Pukul 19:00 WIB.
Eveline dan Nia sudah berada di sebuah mall, mereka tampak menikmati waktu bersama hingga saat di sebuah toko sepatu dan mereka terlihat sedang asik memilih, seseorang berjalan mendekati dan menyapa padanya.
Pria tinggi dengan senyuman yang terlihat hangat, menyentuh bahu Eve dan membuat wanita itu lantas berbalik.
"Hay …." Sapaan yang sudah lama tidak dia dengar secara langsung.
Wanita yang ia sapa itu terlihat tertegun lama, hampir tak ada kata-kata yang bisa keluar dari mulutnya, Nia yang tampaknya menyadari situasi, lantas tersenyum dan pamit pergi untuk memberikan mereka berdua ruang agar bisa menikmati waktu berdua.
***
Eveline masih mematung, menatap pada pria yang berdiri di hadapannya itu.
"Lex … Alexa," panggil pria itu beberapa kali sembari melambaikan tangannya, membuat lamunan Eve seketika menjadi buyar.

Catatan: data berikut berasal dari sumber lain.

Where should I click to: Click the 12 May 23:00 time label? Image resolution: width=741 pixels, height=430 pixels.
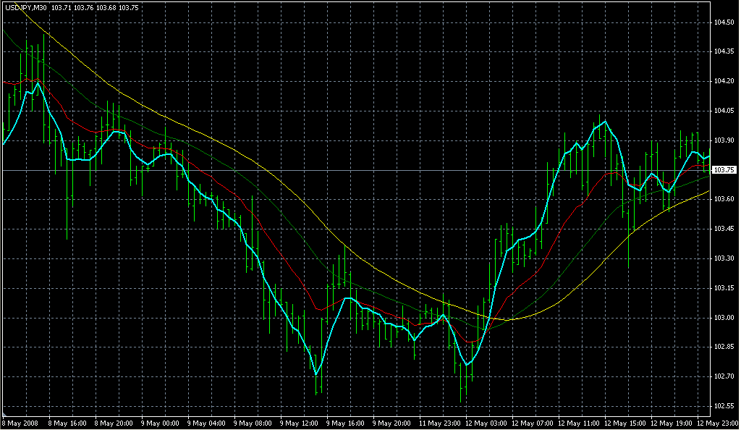pyautogui.click(x=719, y=423)
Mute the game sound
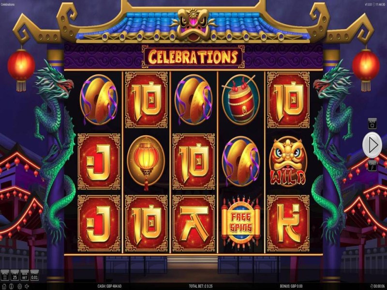This screenshot has width=387, height=290. click(27, 286)
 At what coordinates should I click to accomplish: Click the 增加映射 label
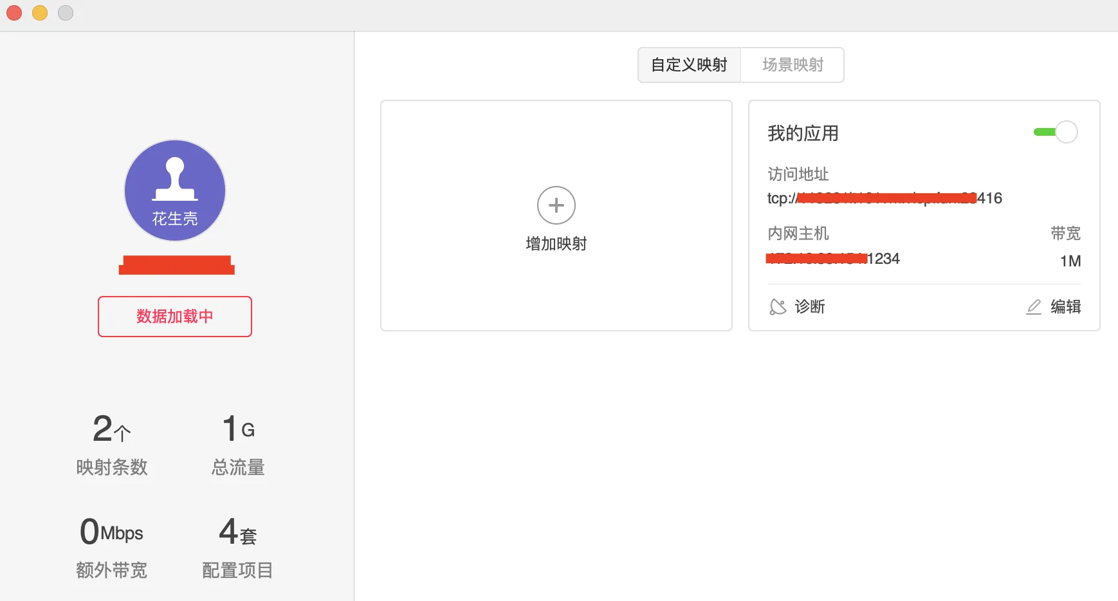coord(556,244)
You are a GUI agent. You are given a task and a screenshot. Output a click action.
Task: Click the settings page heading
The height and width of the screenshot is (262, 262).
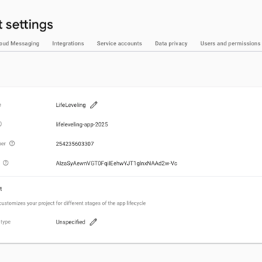(27, 24)
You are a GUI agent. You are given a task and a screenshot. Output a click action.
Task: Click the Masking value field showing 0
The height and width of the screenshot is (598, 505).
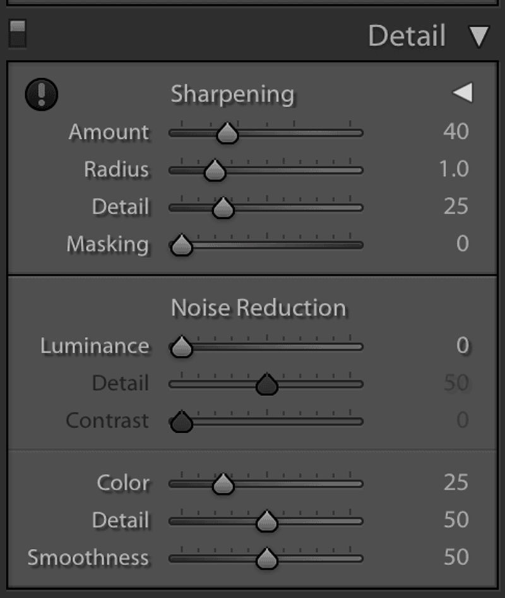463,243
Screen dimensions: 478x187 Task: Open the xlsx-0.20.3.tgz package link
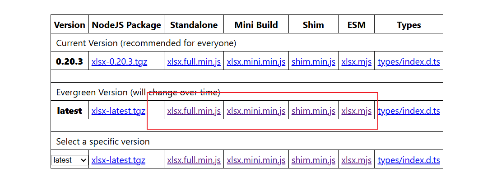120,62
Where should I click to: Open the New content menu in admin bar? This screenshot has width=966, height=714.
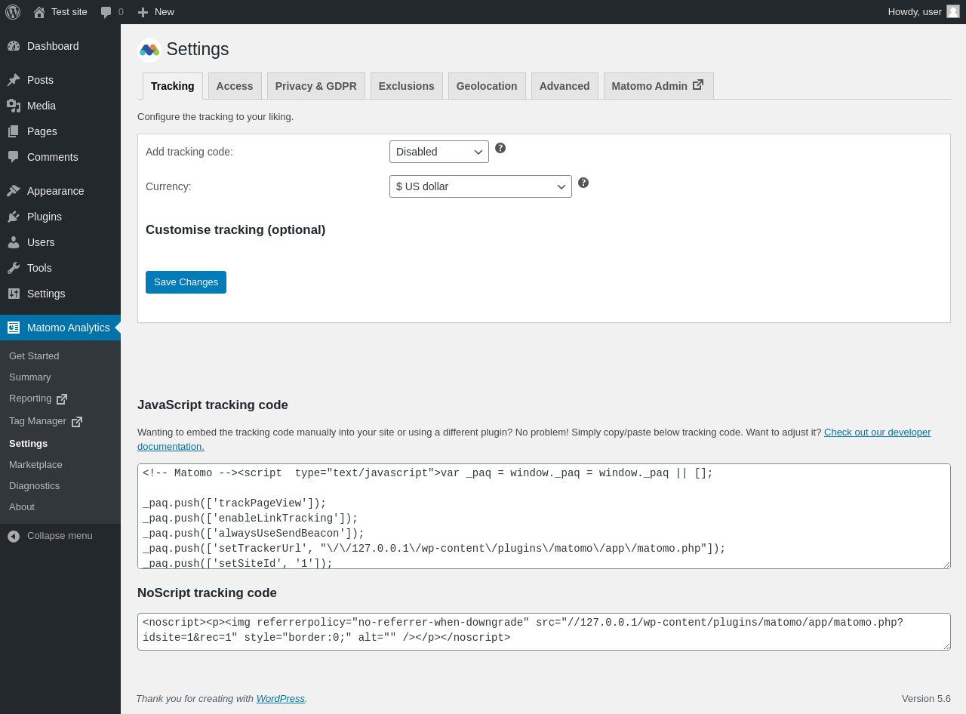[x=156, y=12]
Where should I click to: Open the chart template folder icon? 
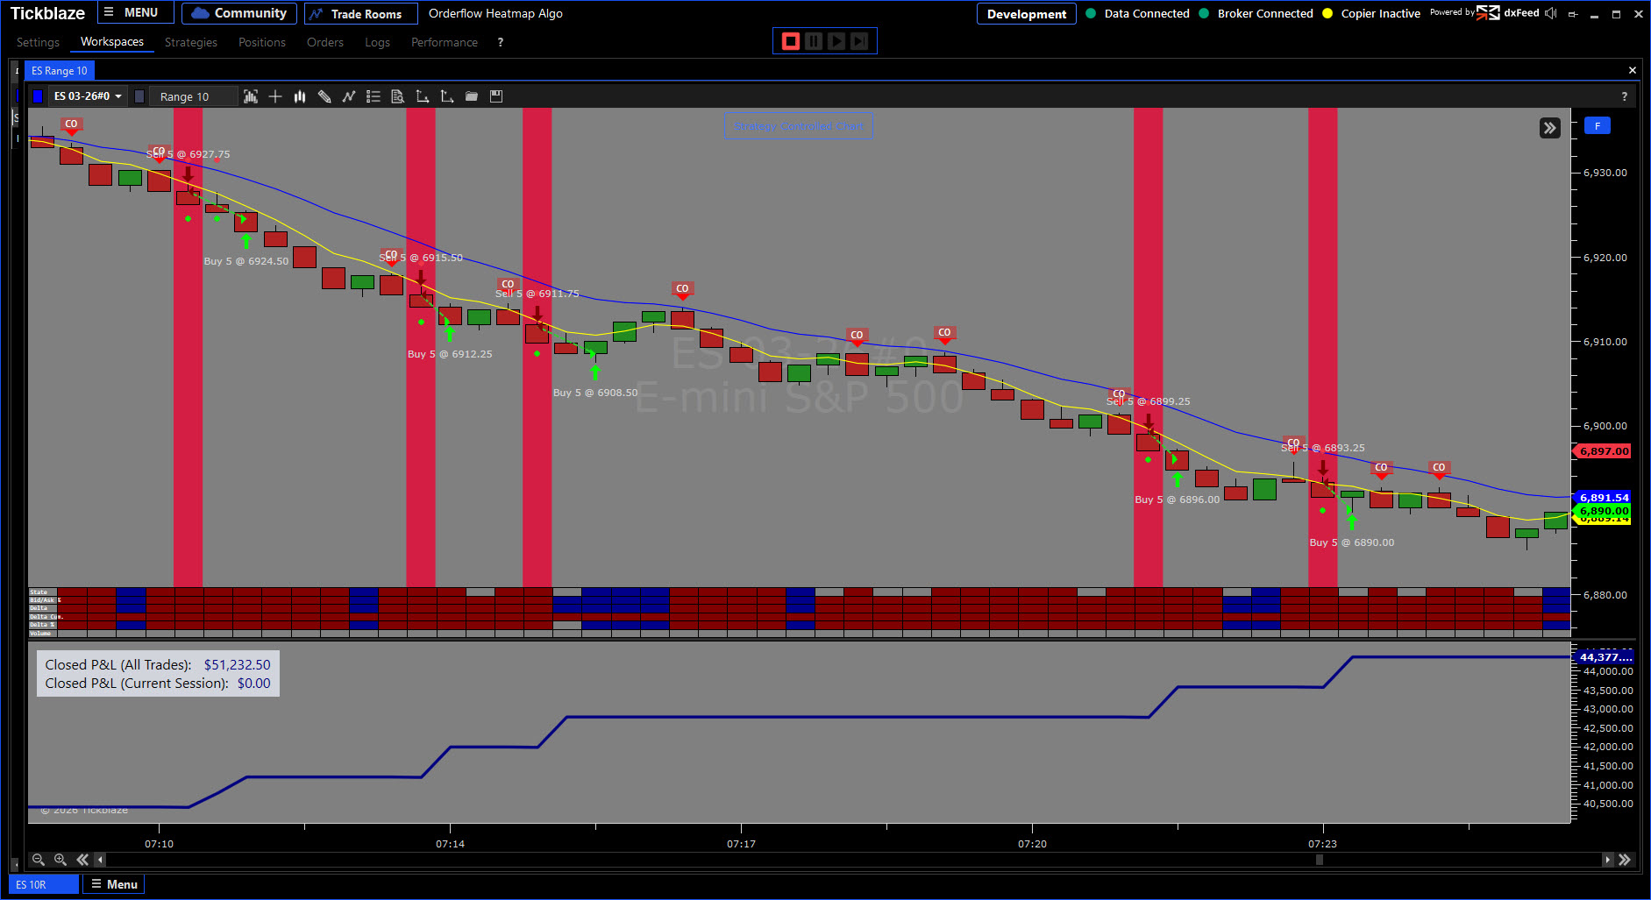[472, 96]
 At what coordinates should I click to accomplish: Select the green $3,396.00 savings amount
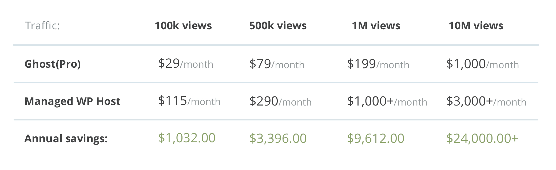click(278, 139)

Bukannya membalas sapaan, Eveline malah menunduk, dan menyeka butiran air di ujung kelopak matanya. Wanita itu seolah ingin menahan tetesan air mata yang hampir jatuh dari sana.
Pria berhidung mancung itu menyentuh bahunya. "Xa? Kamu nggak apa-apa kan? Kamu kenapa?"
Pertanyaan-pertanyaan itu membuat Eveline mengangkat kepalanya dan tersenyum. "Ha? Enggak kok, nggak kenapa-kenapa. By the way udah lama? Susah nyari aku tadi nggak?"
Laki-laki yang bernama Evano itu tampak tersenyum dan menggeleng. "Nggak kok, kan pakek maps." Evano meraih telapak tangan Eveline dan menggandengnya.
Eve hanya bergeming sembari menatapnya dalam.
"Gimana? Masih mau milih-milih atau mau belanja yang lain?"
Eveline menggeleng.
Pria itu terlihat tersenyum dan bingung. "Maksudnya?"
"Emm, kamu mau nungguin aku milih?" tanya Eve berbalik pada Evano.
"Boleh." Suara pria ini benar-benar terdengar lembut.
Eveline kali ini benar-benar menikmati jalan-jalannya, mereka berkeliling di sekitaran mall, hingga saat di salah satu toko pakaian, ia tidak sadar kalau ada Arthur di dalam toko yang bersebelahan langsung dengan toko yang ia masuki itu.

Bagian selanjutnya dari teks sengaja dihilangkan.